Below this line is the material. Write out only its lines from the one containing "[Share on Pinterest] (80, 575)" through the one containing "24 Hours In Povoa", both kept, exactly.
◆ ◆ ◆
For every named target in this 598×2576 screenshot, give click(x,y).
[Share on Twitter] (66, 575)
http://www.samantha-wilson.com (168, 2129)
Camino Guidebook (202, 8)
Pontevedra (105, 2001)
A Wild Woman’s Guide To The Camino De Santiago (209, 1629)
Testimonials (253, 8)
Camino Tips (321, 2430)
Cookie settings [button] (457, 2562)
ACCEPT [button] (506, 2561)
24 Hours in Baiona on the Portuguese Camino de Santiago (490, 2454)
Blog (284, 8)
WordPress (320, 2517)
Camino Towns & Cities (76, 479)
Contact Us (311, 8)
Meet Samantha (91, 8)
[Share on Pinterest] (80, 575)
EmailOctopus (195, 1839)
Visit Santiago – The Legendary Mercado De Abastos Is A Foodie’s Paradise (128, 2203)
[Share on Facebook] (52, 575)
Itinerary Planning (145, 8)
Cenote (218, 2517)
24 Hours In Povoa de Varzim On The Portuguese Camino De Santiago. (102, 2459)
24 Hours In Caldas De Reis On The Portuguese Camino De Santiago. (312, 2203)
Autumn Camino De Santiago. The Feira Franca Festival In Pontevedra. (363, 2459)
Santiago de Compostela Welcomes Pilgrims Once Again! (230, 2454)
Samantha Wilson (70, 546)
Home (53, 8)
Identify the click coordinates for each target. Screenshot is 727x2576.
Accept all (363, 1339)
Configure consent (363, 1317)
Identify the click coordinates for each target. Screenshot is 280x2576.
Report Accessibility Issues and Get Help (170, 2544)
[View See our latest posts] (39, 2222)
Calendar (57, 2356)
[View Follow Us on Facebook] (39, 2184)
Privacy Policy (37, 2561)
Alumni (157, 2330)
◆ ◆ ◆
* **Result of the exercise**:
[Share on Pinterest] (80, 575)
EmailOctopus (195, 1839)
Visit Santiago – The Legendary Mercado De Abastos Is A Foodie’s Paradise (128, 2203)
[Share on Facebook] (52, 575)
Itinerary Planning (145, 8)
Cenote (218, 2517)
24 Hours In Povoa de Varzim On The Portuguese Camino De Santiago. (102, 2459)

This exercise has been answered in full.